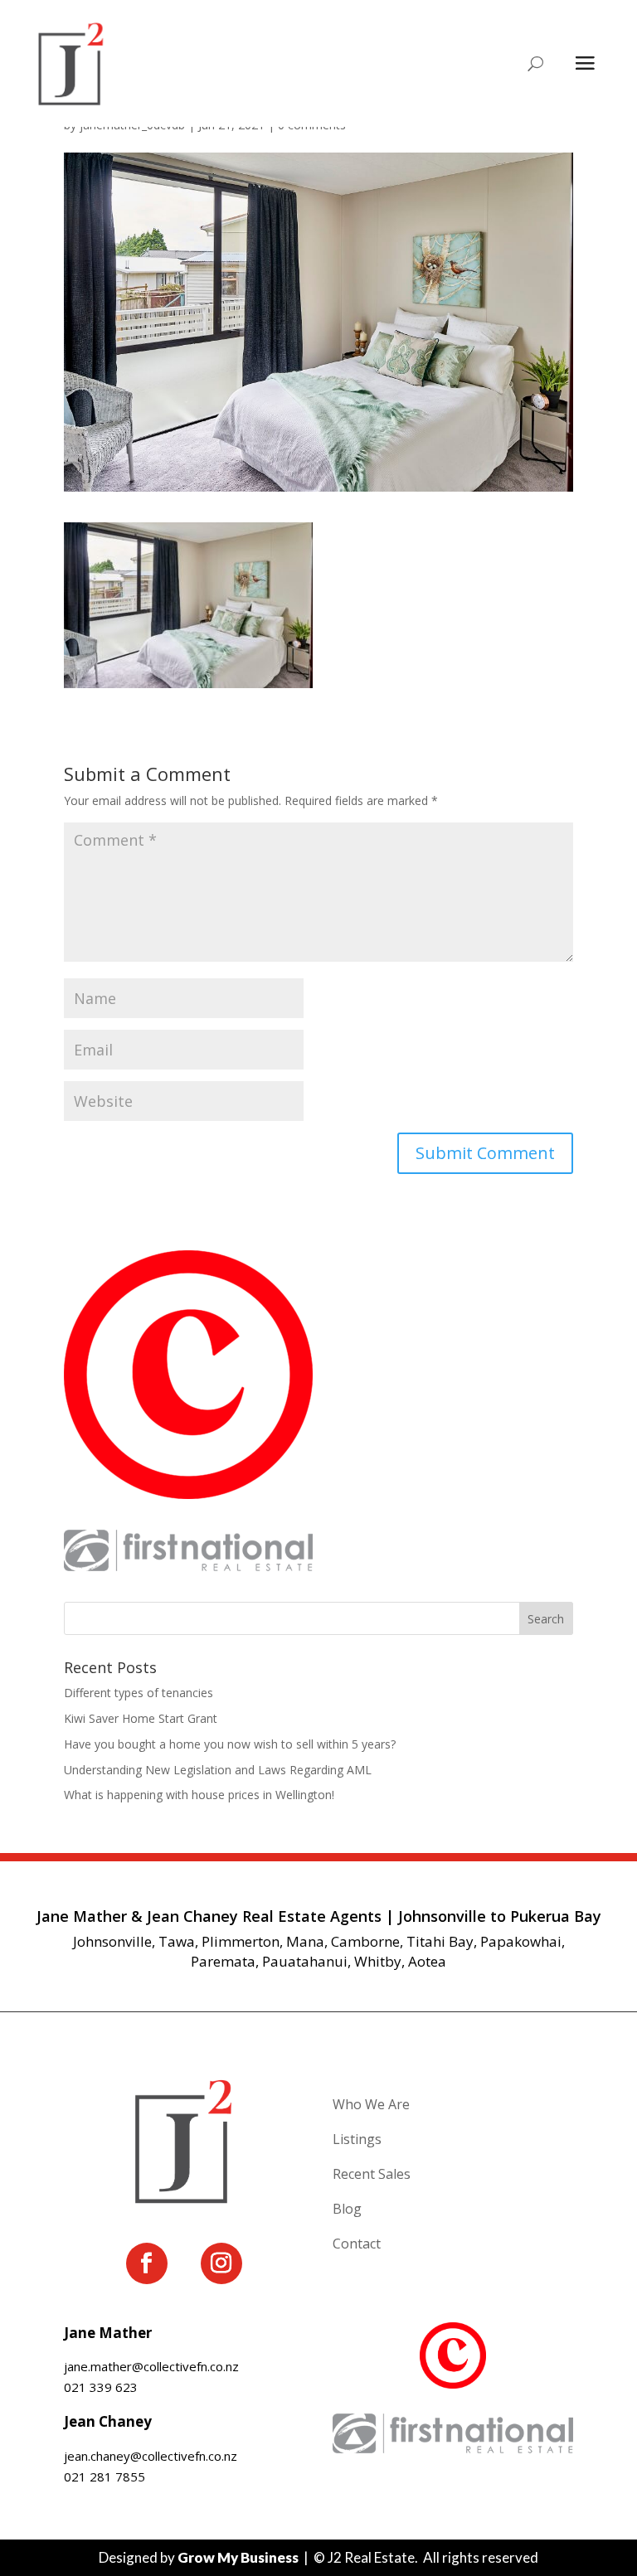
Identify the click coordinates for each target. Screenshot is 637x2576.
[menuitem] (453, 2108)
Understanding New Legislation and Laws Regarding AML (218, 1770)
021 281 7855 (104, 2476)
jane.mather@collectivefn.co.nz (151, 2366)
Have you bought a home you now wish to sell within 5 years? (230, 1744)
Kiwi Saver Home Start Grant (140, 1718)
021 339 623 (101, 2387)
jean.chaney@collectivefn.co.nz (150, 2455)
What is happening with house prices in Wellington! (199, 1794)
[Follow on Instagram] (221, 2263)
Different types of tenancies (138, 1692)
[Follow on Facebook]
---
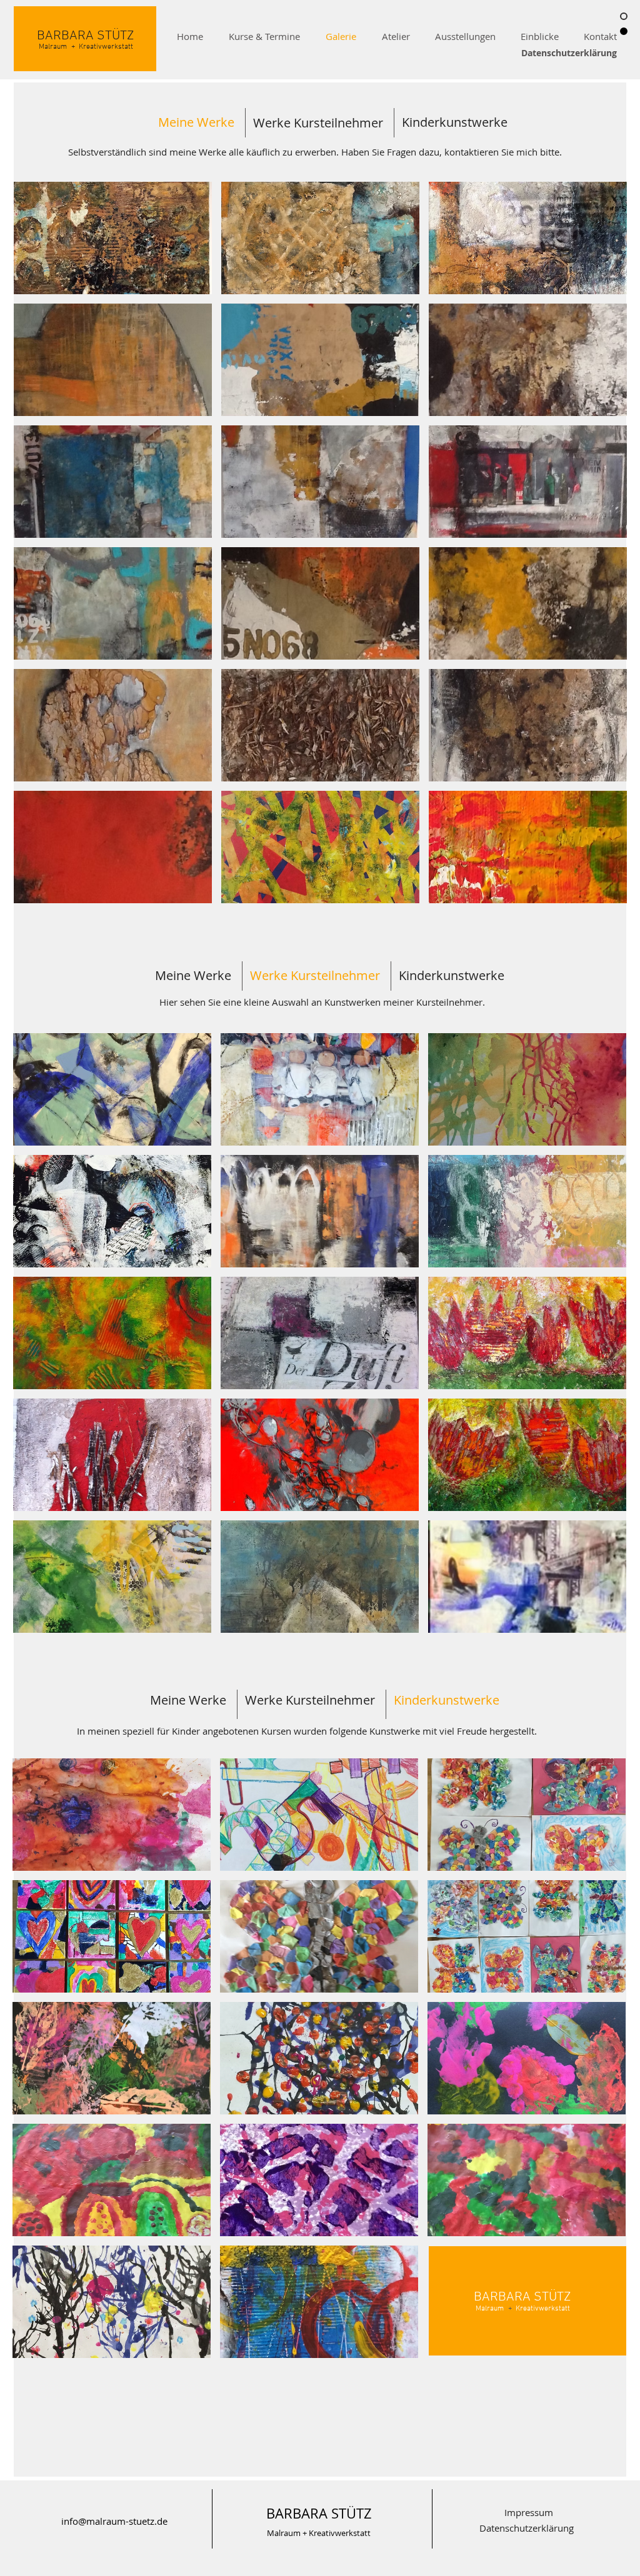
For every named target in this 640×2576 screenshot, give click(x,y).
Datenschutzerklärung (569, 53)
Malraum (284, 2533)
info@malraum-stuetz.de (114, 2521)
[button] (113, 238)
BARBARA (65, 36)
* * *
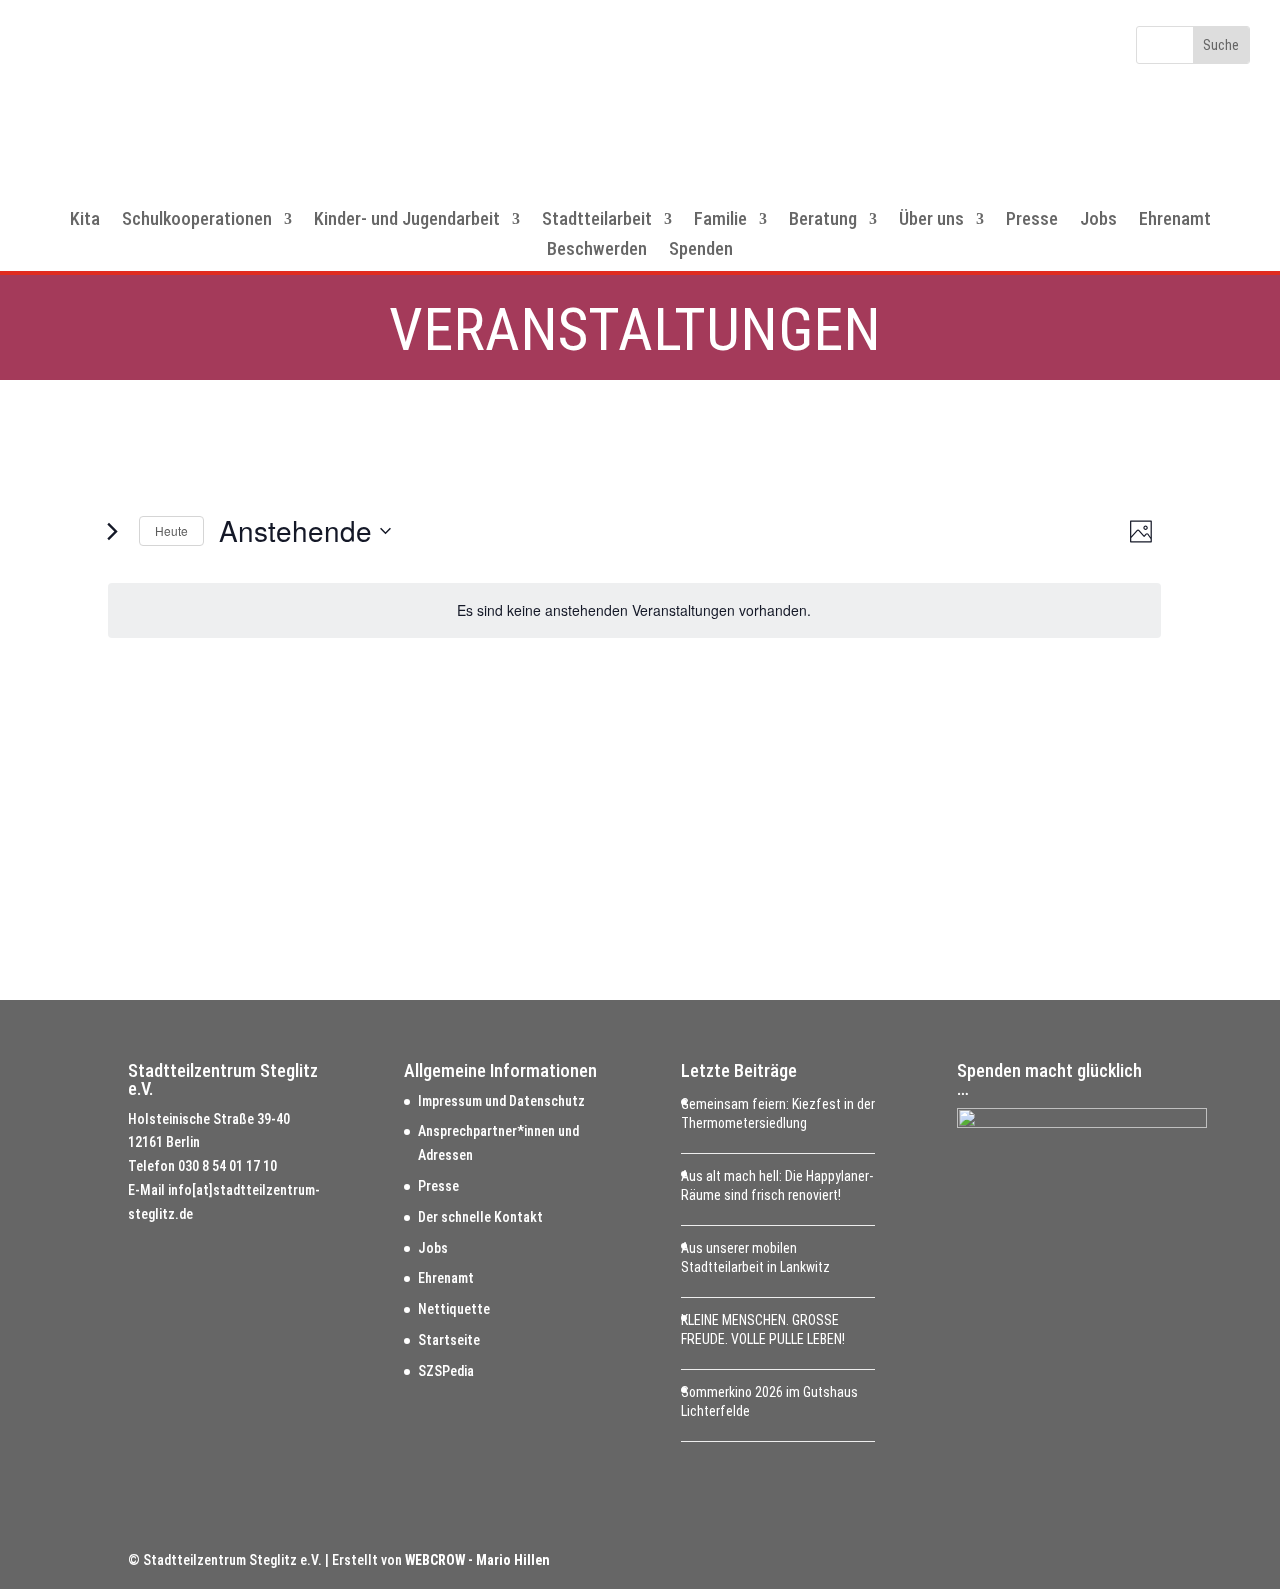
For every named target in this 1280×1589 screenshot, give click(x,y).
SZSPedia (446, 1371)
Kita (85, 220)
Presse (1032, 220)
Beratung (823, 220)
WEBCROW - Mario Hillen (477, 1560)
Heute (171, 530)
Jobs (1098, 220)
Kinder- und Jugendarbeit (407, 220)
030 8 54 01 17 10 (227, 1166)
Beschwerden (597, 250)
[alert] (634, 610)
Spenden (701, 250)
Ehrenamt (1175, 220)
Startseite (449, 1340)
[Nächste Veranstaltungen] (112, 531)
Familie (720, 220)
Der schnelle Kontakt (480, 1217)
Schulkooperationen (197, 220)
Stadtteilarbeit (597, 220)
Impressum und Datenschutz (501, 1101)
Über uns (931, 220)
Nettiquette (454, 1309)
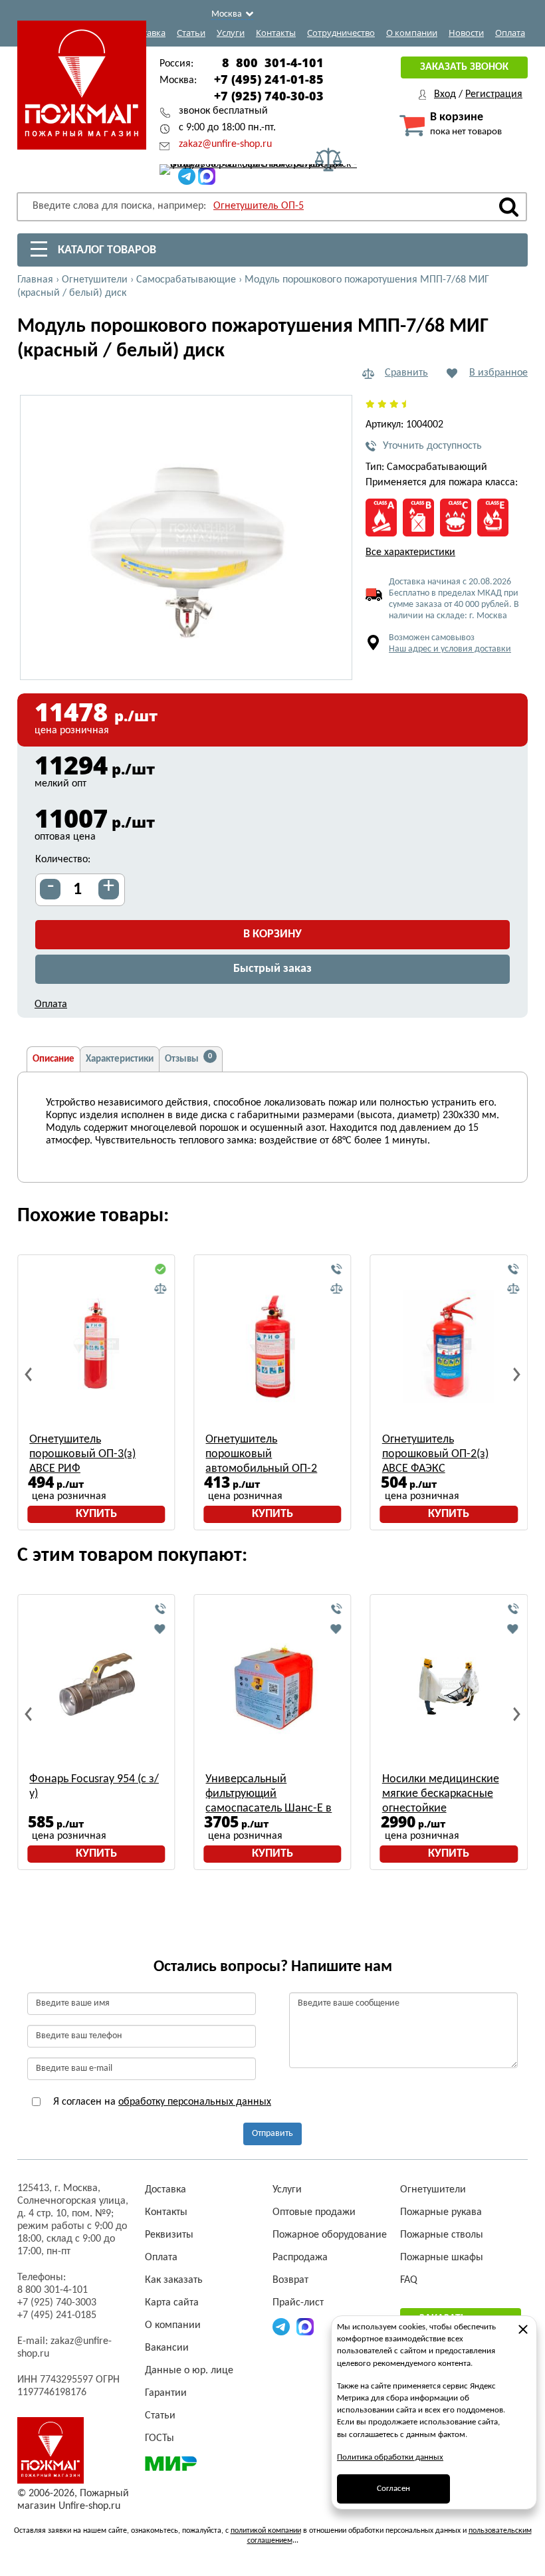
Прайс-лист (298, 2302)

Exercise prompt = The lines to return are those in the material above that hold "every".

Answer to this exercise =
For every named target in this 640×2576 screenshot, give click(x,y).
For every named target in this 1280×1589 screenshot, give click(x,y).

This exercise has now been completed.